Яша, знавший все афиши и объявления, предложил сходить на литературный вечер, что должен был состояться в зале Национальной библиотеки по инициативе культкомиссии месткома ВУАН. Яша не помнил, какая именно литературная организация будет выступать, но уверял, что вход свободный и на каждом таком вечере можно вдоволь насмеяться и наслушаться глупостей.

— Там такие чудаки, — говорил он, — некоторые уже с усами.

Надейка попыталась сослаться на усталость, чтобы остаться со Степаном, но Яша категорически заявил:

— Ещё надоест целоваться.

И все пошли на литературный вечер.

Они пришли на час позже указанного времени, но всё равно пришлось ждать ещё полчаса. Это опоздание было не признаком равнодушия публики к литературе, а явлением общим — следствием глубокой усталости от общественной жизни. Разрозненный и загнанный в свои норы обыватель крайне неохотно из них выбирается, и когда ему говорят прийти к часу — он приходит к двум, предварительно пососав свою лапу ещё час.

Злой Яша собственной персоной уселся между Степаном и Надейкой, перерезав им путь общения, и юноше не оставалось ничего иного, как разглядывать публику и сам зал.

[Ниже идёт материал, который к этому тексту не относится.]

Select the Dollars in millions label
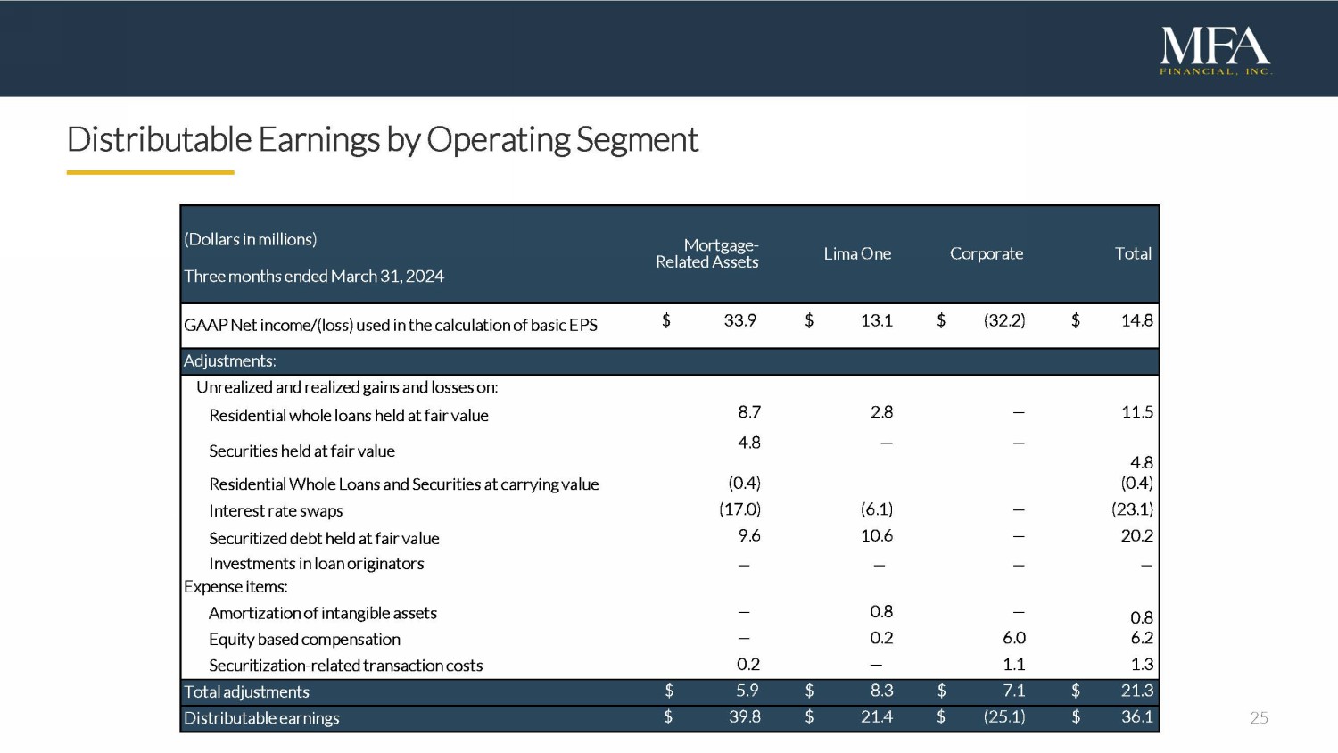Viewport: 1338px width, 753px height. pyautogui.click(x=250, y=239)
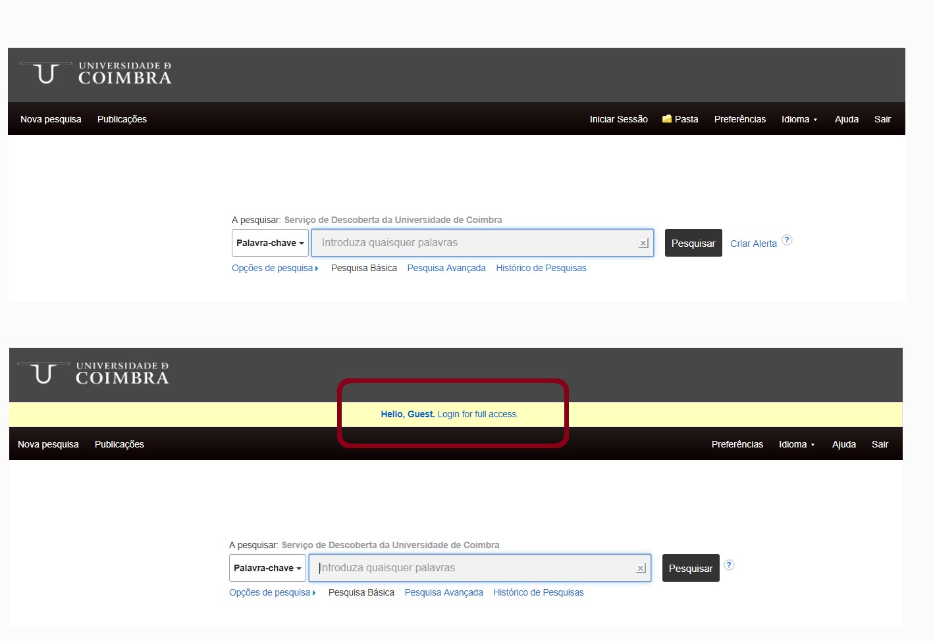The image size is (933, 641).
Task: Clear search box next to Criar Alerta
Action: (643, 244)
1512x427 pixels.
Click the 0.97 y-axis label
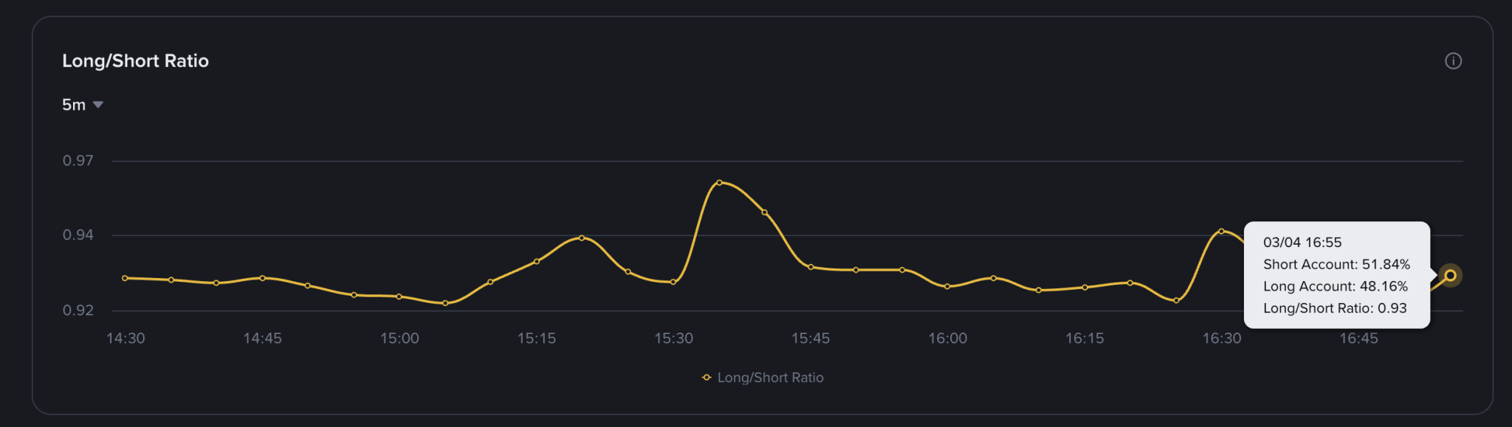pos(78,161)
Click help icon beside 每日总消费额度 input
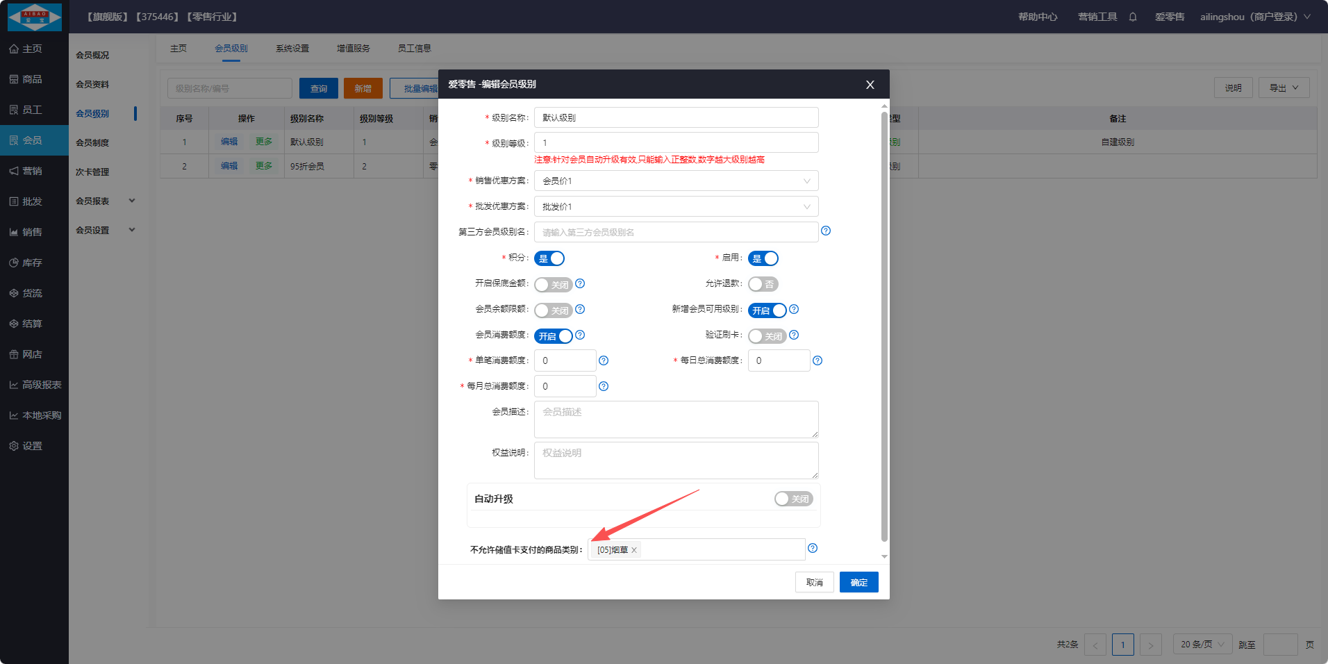The image size is (1328, 664). 817,360
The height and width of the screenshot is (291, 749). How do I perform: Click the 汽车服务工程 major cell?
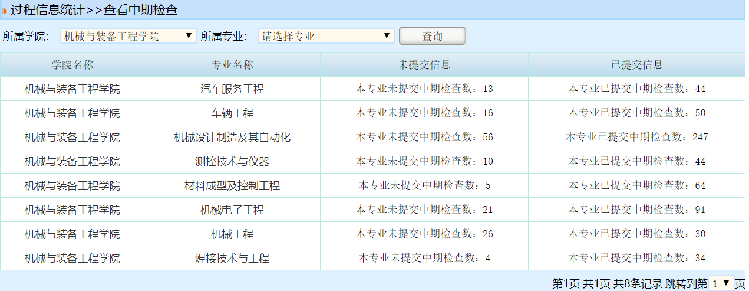point(232,89)
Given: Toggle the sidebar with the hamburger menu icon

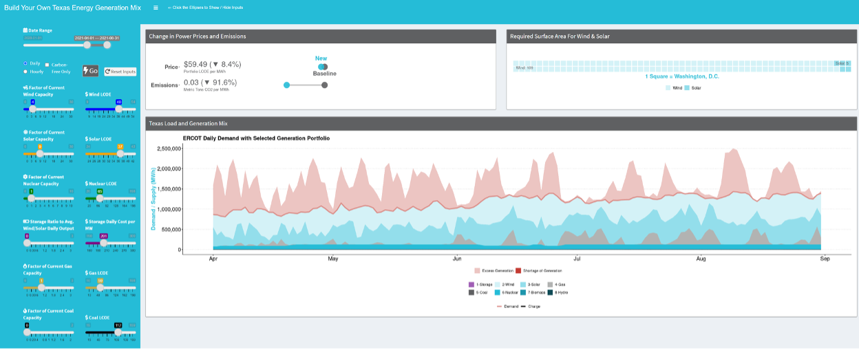Looking at the screenshot, I should point(156,8).
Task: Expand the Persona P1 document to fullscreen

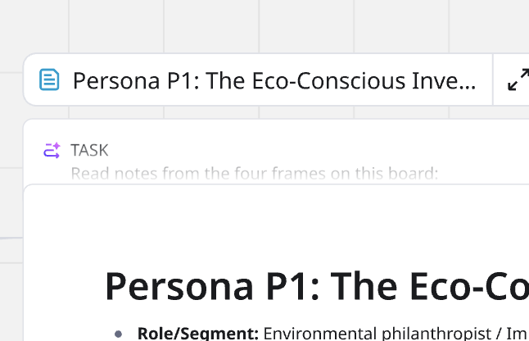Action: click(x=518, y=80)
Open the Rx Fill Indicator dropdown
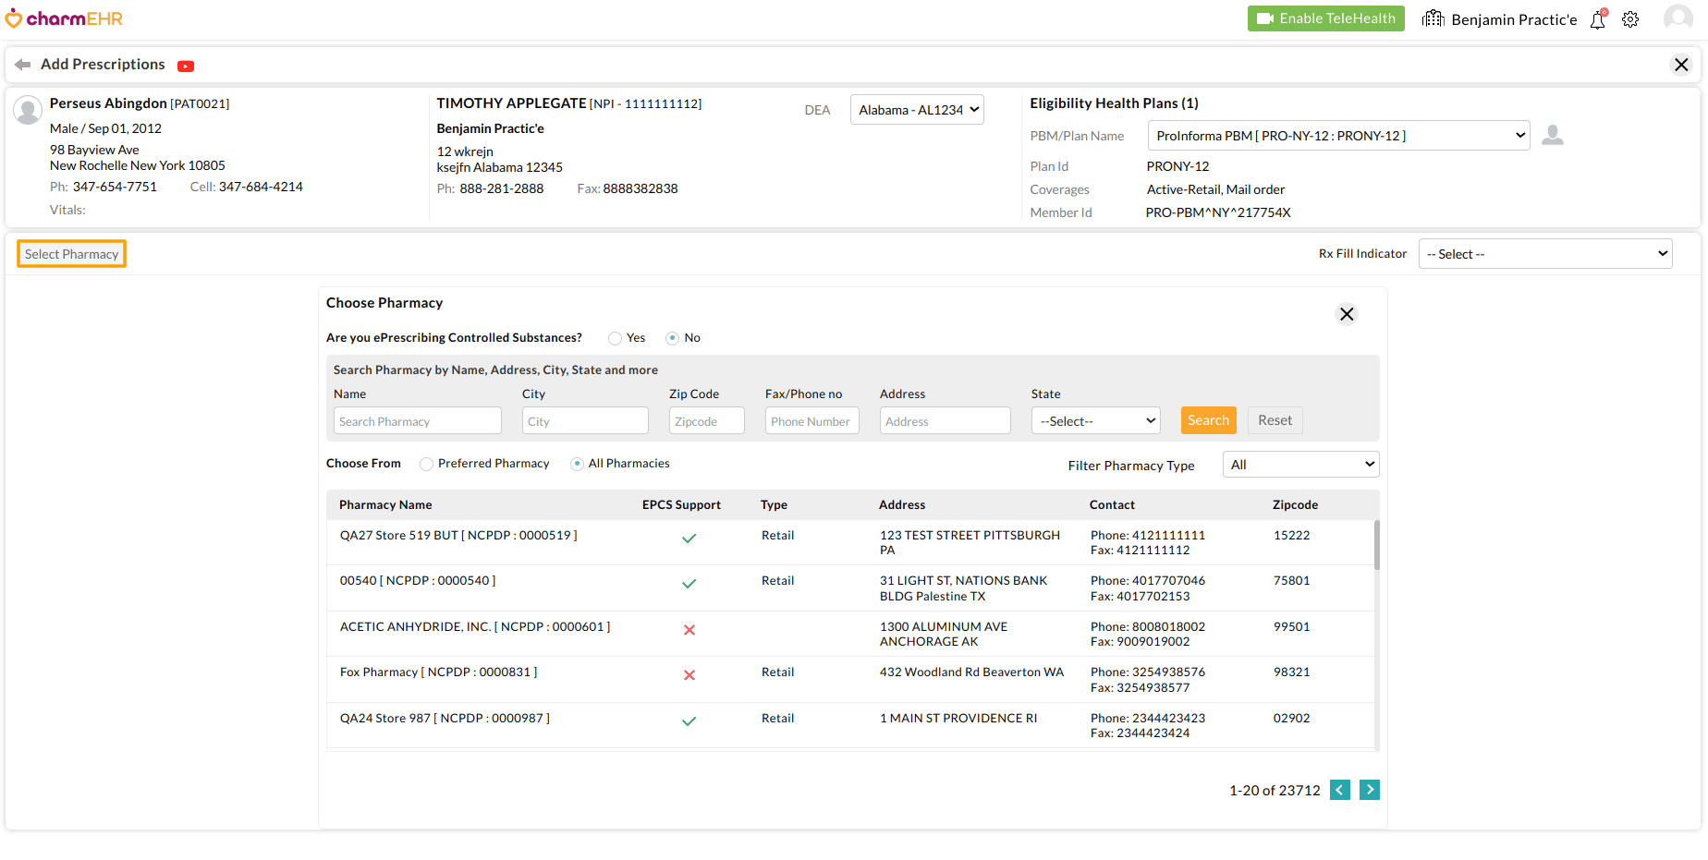The image size is (1708, 860). point(1544,254)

Места в малом зале Национальной библиотеки, где обычно проходили вечера, делились по классовому признаку на две категории — впереди стулья для избранных, сзади лавки для плебса, в основном студенческого; позади лав ещё оставалось достаточно пустой площади, где могли стоять те, кто даже на лавки не попал. Слабые голоса литераторов, которые в большинстве своём не умели ни читать, ни говорить, долетали сюда как неясное бормотание, и публика была вынуждена развлекаться просто видом литературного действия — фигурой читающего автора, его коллегами за столом, что курили, передавали друг другу записки, зевали и делали вдохновенные лица. Больше всего аплодисментов доставалось не беллетристам, разлаживающим на кафедре рукописи и читающим подолгу, а поэтам, что выходили в центр и декламировали наизусть с жестами и чувством — в них было больше театра, и они быстро сменялись. Первые два ряда стульев были для самых избранных — критиков и писателей, литературных метров и сантиметров, приходивших с жёнами и знакомыми и не способных сидеть дальше второго ряда, чтобы не уронить достоинство самой литературы, ведь идею можно чествовать только в лице её представителя. И часть из них действительно сидела в первых рядах, ибо таковыми представителями была, а другая считала себя представителями, потому что там сидела.

Среди этого литературного beau-monde Степан заметил того молодого человека, что когда-то сказал о его стихах что-то в издевку, когда он пытался устроиться в государственное издательство. И хоть воспоминание было неприятным, он заинтересовался юношей и спросил у Яши, кто это.

— А это Выгорский, — ответил тот. — Поэт такой.